Loss functions for regression analyses

edit

A loss function measures how well a given machine learning model fits the specific data set. It boils down all the different under- and overestimations of the model to a single number, known as the prediction error. The bigger the difference between the prediction and the ground truth, the higher the value of the loss function. Loss functions are used automatically in the background during hyperparameter optimization and when training the decision trees to compare the performance of various iterations of the model.

In the Elastic Stack, there are three different types of loss function:

  • mean squared error (mse): It is the default choice when no additional information about the data set is available.
  • mean squared logarithmic error (msle; a variation of mse): It is for cases where the target values are all positive with a long tail distribution (for example, prices or population).
  • Pseudo-Huber loss (huber): Use it when you want to prevent the model trying to fit the outliers instead of regular data.

The various types of loss function calculate the prediction error differently. The appropriate loss function for your use case depends on the target distribution in your data set, the problem that you want to model, the number of outliers in the data, and so on.

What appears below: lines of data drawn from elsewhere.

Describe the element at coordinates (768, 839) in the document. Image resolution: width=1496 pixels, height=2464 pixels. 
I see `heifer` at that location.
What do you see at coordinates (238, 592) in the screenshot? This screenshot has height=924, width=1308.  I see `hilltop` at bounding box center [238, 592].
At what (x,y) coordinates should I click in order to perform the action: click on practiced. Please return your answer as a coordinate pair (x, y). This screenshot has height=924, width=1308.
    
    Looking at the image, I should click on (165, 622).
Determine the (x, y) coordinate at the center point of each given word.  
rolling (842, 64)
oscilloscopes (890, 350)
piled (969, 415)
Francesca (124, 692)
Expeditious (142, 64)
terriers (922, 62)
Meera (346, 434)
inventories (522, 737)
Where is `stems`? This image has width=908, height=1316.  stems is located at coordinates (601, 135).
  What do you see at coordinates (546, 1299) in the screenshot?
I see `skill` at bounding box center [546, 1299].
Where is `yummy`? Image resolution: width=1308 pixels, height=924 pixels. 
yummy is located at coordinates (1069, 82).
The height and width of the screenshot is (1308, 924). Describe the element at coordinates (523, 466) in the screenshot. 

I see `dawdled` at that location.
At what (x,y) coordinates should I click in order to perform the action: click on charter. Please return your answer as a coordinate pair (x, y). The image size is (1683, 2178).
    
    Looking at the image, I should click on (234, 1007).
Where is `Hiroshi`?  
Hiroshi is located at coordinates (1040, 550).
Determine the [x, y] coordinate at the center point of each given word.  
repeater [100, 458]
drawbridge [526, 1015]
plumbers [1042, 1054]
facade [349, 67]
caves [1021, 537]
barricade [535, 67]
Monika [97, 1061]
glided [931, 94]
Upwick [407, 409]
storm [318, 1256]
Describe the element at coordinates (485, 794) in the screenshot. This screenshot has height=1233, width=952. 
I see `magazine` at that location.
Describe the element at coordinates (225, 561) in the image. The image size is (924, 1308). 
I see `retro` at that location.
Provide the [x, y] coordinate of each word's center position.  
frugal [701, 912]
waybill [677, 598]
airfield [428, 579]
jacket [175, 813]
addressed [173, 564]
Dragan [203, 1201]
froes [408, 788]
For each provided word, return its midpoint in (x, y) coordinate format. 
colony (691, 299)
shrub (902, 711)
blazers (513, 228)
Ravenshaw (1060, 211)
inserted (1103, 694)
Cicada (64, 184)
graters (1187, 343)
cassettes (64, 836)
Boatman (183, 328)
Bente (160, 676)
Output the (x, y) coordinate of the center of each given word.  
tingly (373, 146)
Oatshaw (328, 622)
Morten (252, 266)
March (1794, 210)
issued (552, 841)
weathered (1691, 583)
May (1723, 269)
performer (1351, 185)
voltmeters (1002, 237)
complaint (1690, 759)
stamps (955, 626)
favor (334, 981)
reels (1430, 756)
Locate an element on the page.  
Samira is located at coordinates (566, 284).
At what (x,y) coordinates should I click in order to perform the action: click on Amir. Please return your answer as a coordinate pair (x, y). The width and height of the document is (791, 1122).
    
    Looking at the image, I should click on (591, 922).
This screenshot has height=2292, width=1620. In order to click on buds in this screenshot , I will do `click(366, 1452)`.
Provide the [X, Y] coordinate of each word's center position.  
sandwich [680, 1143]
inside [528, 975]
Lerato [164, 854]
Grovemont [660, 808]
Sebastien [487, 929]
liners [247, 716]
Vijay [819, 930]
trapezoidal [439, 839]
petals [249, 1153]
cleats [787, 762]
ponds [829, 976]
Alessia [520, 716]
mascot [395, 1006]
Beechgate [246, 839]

You can specify the loss function to be used during regression analysis when you create the data frame analytics job. The default is mean squared error (mse). If you choose msle or huber, you can also set up a parameter for the loss function. With the parameter, you can further refine the behavior of the chosen functions.

Consult the Jupyter notebook on regression loss functions to learn more.

The default loss function parameter values work fine for most of the cases. It is highly recommended to use the default values, unless you fully understand the impact of the different loss function parameters.